The rice genome is more like the ancestral grass genome than those of the
other cereals. Major chromosomal rearrangements have taken place during
the evolution of the other grasses

24. limitations Although the level of synteny in the grasses has
facilitated research in these crops, there are limits to
the extent of synteny between more distantly related
species. Little conservation of gene order exists
between Arabidopsis and maize, even though
approximately 90% of maize proteins have a homolog
in Arabidopsis (Brendel et al. 2002).
Therefore sequencing more plant genomes will be not
only helpful but necessary.

25. Cultivated wheat is either tetraploid (twice
the wild type chromosome number) or
hexaploid (triple the wild type chromosome
number). Many other crop species are
polyploid, including cotton (4x), oat (6x),
canola (4x), potato (4x), banana (3x),
sugar cane (16x) etc

26. The future of comparative genomics
Miller et al. (2004) have provided a
comprehensive overview of what has been
learned from comparative genomics, and
what the future holds.
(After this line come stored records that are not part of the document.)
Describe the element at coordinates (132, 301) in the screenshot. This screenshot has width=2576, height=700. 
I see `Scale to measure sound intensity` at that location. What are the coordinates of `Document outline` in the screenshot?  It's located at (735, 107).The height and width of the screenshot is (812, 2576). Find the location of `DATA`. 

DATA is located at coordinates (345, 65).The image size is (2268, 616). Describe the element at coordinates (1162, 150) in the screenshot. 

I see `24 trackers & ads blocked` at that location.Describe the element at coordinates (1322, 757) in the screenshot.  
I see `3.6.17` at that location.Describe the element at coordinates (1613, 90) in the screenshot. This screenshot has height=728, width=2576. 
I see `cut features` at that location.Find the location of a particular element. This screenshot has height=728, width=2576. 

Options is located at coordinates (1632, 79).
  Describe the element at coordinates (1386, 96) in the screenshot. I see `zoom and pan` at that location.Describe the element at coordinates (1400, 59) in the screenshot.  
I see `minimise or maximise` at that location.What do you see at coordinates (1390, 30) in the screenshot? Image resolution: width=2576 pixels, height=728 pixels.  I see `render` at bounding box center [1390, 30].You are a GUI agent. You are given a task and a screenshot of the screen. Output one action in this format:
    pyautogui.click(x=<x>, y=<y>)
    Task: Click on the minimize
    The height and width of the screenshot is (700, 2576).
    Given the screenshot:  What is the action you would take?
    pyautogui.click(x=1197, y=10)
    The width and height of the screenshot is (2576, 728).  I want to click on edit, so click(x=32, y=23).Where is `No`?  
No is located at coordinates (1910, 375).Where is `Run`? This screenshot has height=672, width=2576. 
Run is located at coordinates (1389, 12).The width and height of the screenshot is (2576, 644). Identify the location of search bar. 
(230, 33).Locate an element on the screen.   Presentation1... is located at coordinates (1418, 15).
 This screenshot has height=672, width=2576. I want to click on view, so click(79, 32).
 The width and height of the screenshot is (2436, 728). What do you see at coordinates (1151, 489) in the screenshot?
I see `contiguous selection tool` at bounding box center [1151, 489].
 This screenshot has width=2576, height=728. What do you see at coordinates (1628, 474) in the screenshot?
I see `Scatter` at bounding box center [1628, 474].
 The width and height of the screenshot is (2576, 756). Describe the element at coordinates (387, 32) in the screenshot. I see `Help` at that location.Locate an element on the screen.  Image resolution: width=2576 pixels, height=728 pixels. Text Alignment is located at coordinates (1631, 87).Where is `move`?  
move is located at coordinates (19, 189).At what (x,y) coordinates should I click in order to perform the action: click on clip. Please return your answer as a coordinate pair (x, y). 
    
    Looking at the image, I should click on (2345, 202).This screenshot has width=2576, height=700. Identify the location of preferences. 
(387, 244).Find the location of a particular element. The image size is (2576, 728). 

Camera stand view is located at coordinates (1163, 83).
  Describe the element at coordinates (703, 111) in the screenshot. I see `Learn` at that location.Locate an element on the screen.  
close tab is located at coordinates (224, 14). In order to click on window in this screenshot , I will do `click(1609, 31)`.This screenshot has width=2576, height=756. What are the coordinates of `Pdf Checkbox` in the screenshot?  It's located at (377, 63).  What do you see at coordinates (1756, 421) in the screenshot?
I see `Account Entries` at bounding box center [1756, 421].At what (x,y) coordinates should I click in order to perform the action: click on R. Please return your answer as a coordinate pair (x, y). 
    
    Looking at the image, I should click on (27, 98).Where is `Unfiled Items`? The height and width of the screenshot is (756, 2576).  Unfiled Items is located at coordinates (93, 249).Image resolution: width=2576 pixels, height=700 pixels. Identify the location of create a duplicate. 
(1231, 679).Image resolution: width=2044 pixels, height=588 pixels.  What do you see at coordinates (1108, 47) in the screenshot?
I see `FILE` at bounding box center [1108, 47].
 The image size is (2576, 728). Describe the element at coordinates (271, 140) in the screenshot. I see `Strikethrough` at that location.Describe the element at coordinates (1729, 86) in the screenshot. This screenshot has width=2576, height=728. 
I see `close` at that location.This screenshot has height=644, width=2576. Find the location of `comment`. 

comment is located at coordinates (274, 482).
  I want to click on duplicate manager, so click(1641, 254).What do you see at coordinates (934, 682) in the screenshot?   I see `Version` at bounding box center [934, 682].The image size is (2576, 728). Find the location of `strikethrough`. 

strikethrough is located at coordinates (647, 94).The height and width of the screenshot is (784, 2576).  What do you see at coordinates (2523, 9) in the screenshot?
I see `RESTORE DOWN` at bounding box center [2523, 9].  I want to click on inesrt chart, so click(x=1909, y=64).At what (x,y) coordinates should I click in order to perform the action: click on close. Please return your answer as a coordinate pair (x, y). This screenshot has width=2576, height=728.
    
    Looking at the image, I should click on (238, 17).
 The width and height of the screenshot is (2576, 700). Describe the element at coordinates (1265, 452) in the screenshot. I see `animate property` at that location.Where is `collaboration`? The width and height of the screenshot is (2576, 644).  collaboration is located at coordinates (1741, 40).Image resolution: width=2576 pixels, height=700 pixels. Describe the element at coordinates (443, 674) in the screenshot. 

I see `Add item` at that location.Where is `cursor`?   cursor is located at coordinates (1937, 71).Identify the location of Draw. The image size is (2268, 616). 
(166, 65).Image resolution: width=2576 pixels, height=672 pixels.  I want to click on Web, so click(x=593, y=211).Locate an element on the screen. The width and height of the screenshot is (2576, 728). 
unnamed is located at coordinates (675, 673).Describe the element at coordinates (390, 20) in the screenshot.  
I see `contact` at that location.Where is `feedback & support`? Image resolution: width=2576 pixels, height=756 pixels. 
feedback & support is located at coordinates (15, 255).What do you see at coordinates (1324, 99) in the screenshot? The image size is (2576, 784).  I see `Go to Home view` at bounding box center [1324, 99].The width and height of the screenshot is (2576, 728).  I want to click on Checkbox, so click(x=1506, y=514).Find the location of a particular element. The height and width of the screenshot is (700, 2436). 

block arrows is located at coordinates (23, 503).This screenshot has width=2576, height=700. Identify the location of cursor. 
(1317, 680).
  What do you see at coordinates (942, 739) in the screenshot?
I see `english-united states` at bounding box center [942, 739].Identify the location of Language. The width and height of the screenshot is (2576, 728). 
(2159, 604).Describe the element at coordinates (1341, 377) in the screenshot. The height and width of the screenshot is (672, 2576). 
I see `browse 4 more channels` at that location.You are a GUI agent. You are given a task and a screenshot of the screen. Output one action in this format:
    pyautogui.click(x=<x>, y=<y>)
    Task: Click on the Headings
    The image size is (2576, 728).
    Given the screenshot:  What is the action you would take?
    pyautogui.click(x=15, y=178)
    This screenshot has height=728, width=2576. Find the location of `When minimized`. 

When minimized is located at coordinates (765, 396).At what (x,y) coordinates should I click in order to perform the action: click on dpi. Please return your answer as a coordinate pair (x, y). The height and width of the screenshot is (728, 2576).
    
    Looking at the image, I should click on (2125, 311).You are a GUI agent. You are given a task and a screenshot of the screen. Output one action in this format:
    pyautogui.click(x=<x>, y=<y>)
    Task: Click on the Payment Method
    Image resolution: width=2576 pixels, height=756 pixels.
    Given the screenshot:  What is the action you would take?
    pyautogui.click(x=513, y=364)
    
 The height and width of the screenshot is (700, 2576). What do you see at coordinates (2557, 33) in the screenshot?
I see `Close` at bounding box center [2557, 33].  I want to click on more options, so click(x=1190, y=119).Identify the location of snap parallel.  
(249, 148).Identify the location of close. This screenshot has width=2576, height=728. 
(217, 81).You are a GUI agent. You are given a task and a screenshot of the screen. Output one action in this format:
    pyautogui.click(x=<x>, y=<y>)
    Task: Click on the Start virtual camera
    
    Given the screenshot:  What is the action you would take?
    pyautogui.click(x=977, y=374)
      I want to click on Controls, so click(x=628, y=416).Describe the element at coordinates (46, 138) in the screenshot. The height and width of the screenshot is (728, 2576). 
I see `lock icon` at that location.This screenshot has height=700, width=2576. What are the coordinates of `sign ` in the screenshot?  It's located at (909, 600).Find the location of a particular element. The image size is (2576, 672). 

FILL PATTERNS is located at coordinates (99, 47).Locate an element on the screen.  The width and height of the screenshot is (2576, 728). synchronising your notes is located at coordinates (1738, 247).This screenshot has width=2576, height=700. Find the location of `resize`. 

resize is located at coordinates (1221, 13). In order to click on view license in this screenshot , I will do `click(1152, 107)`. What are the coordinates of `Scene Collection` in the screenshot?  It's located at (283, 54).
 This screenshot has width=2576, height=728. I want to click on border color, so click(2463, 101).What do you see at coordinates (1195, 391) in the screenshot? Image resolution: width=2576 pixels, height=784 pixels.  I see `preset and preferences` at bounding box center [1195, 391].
Their "wish list" for
future advances includes:
Alignment software which can
automatically and accurately handle a wide
spectrum of sequences.
- Better tools to identify well-conserved
regions within long alignments.
Precise and comprehensive formulations of
the genome comparison problem (e.g.
whole genome alignment).
- Improved methods to evaluate genome-
alignment software.
- Improved tools for linking alignments to
other sequence-based information.

27. IMPACT OF COMPARATIVE GENOMICS
 The impact of comparative genomics will be far-
reaching. For example: "The genomic revolution is
having a tremendous impact on the study of natural
variation. It is making it possible finally to discover the
molecular basis of complex traits, a fundamental
question in evolutionary biology, and a question of
immense practical importance in many other fields."
(Borevitz & Nordborg, 2003)
 This will not only help us understand biology better, but
aid in our exploitation of natural diversity for
 crop improvement,
 plant breeding efforts and
 biodiversity conservation.
 These are all important to the quality of life on earth.